誤解
気を取り直して俺は山小屋の方に向かった。クモ怪人は追い払ったが、カワミさんが心配だ。俺は変身を解いて山小屋に戻った。
「カワミさん! しっかりしてください!」
俺はカワミさんを抱き起した。だが返事もせずにぐったりしている。顔を近づけてみたが、もう息をしていない。死んでしまっていた。巻き付いた糸が彼の首を絞めて窒息死させていたのだ。俺が戻ってくるのが遅すぎた・・・。

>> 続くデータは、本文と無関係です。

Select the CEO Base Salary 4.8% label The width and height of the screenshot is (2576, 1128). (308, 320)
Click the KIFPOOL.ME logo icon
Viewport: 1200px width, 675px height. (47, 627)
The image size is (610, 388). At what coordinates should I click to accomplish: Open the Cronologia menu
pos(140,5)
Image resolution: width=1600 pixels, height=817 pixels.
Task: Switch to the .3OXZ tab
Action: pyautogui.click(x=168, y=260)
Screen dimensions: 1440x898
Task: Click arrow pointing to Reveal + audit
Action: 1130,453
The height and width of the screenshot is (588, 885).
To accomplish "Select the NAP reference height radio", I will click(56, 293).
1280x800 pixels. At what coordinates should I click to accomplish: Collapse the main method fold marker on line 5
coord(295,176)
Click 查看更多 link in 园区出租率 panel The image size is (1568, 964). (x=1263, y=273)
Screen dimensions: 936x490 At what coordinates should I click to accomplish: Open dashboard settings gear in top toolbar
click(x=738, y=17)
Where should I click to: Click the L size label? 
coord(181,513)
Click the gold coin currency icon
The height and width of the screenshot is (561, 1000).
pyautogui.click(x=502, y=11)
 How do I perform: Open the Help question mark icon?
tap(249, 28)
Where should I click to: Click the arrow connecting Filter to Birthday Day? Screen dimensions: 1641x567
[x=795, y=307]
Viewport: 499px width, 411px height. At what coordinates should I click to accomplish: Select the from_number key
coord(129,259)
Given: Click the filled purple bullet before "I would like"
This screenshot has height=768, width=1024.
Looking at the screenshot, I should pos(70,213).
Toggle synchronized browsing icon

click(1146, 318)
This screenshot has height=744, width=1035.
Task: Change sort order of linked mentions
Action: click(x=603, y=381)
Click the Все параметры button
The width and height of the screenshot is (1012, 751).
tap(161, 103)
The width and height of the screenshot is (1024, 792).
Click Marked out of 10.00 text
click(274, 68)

俺はカワミさんを腕からゆっくり下ろして寝かせた。その苦しげな死顔が哀れに見えた。せめてひどく巻き付いたその糸を外してあげようと俺はカワミさんの首に手を伸ばした。その時、急にドアが開いた。
(誰だ?)
俺がドアの方に顔を向けるとそこには若い女性が立っていた。マリンキャップに白いブラウスに紺のジャケット、デニムパンツの可憐な姿だった。そしてその顔は誰かに似ていた。それを思い出そうとしていると、彼女は驚いて声を上げていた。
「パパ!」
この女性はカワミさんの娘のミキだったのだ。彼女は父親の遺体を見て愕然とした。そして次の瞬間、俺に信じられない言葉を浴びせてきた。
「この人殺し! パパを殺したのね!」
確かにカワミさんの首には糸の束がかかっているし、それを俺の手でつかんでいる。パッと見たら俺が絞め殺しているように見える。だが締めているのではない。ほどこうとしているのだ。
「俺じゃない。俺じゃ・・・」
「うそ! あんたがパパの首を絞めたのね! 許さないわ!」
このままでは俺が殺人犯にされてしまう。俺は必死に否定した。
「誤解だ! 俺がやったんじゃないんだ!」
そう叫びながら、目を剥いたミキの顔を見て俺は思い出した。
(そうだ。レイコだ。高校のクラスメートのレイコに似ている!)
こんなときにどうでもいいことだが急に思い出した。確かにレイコは思い込みがひどく、俺にひどく食って掛かることがあった。彼女の早とちりには本当にひどい目に会った。今はそんな状況、いやそれ以上だ。
「パパの仇をとるわ! 覚悟しなさい! サンダー!」
彼女は懐から棒を抜き出すと、俺に向かって電気魔法を放ってきた。俺は素早く避けた。後ろを見ると、電撃を受けた壁が黒く焼き焦げている。やべえ奴だ。こんな時は逃げるのが一番だ・・・その時、俺はヒーローを忘れて素の自分に戻っていた。ドアを突き破って外に出て一目散に逃げた。
「待ちなさい! 待ちなさい!」
ミキは外に出て来て、さらに電撃をぶっ放してきた。俺は森の中に逃げ込んだ。彼女は森の中まで追ってきたが、木の陰に隠れて何とかまくことができた。しかしあんな女は執念深い。執拗に俺の命を狙ってくるだろう・・・それは感じていた。
「とにかくおやっさんのところに戻ろう。あんな女相手では身が持たない」
俺は重い足取りで、元来た道を歩き始めた。
しかしその様子をクモ怪人が陰から見ていたようだ。奴はそれを見てほくそ笑んでいただろう。そして次の手としてミキを利用しようとしていたのだ。